Manual handling of multimodal assets is slow and error-prone.
Many teams receive customer questions and assets (voice notes, images, PDFs, spreadsheets) through messaging channels like WhatsApp, but lack an automated, consistent way to parse the content, extract structured information, index it for search, and answer follow-ups with context. Manual handling is slow, error-prone, and doesn't scale.
End-to-end multimodal intake and retrieval.
This n8n workflow automates end-to-end multimodal intake and retrieval: accepts messages from WhatsApp (text, audio, image, document), routes media by type, uses OpenAI multimodal APIs to transcribe audio and analyze images, extracts document content, normalises prompts, generates embeddings, and stores them in a vector index. A LangChain-style Knowledge Base Agent with short-term memory retrieves context and answers user queries via WhatsApp.
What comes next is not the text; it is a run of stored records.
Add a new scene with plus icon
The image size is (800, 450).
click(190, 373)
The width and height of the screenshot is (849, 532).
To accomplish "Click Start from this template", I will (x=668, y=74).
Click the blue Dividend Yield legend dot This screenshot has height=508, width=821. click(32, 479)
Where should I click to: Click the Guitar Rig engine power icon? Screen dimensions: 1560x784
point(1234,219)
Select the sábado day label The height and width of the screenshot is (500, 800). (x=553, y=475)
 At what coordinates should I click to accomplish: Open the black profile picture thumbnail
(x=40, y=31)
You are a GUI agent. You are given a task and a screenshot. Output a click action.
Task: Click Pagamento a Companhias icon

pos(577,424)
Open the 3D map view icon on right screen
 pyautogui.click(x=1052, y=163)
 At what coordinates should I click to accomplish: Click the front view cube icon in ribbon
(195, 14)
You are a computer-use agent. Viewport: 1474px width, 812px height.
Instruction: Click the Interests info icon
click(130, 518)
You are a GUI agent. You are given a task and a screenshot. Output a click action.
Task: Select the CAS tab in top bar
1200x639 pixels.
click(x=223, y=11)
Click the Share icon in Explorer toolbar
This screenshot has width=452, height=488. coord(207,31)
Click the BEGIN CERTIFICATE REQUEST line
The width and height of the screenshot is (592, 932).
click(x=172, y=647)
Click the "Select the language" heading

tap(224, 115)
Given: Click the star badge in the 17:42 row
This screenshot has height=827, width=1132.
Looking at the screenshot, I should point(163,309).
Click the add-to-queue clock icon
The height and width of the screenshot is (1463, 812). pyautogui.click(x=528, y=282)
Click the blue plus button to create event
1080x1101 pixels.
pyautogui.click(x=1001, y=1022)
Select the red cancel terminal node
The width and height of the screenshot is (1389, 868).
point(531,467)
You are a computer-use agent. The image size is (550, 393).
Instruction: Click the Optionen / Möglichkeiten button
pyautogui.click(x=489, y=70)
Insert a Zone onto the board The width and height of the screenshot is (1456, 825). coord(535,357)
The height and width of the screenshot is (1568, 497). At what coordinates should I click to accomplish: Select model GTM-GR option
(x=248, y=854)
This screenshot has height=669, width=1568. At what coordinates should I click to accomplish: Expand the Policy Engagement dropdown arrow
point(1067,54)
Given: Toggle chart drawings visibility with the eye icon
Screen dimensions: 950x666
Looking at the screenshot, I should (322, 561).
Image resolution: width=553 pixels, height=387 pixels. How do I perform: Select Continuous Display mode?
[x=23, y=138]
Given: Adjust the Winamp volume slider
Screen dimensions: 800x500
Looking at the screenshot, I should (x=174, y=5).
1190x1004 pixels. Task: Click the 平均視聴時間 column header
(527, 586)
Phase 1: Multimodal Intake & Routing
The system receives a WhatsApp webhook, inspects the message type (text/audio/image/document), and routes to the appropriate processing branch.
It then downloads the raw media bytes. Type-specific processing kicks in: OpenAI audio translate for voicemail, image analyze for visual content, and native extractors (PDF/XLS/XLSX) for documents.
Phase 2: Structured Extraction & Embeddings
A switch node routes documents by MIME type; specialized extractors output a unified JSON schema.
OpenAI embeddings are generated and stored in a MongoDB Atlas vector collection (`data_index`) for semantic retrieval.
Phase 3: Knowledge Base Agent
The LangChain-powered agent receives the unified prompt, consults the vector store via a `productDocs` tool, references a short-term memory buffer (keyed per WhatsApp user ID), and uses `gpt-4o-mini` to compose context-aware answers.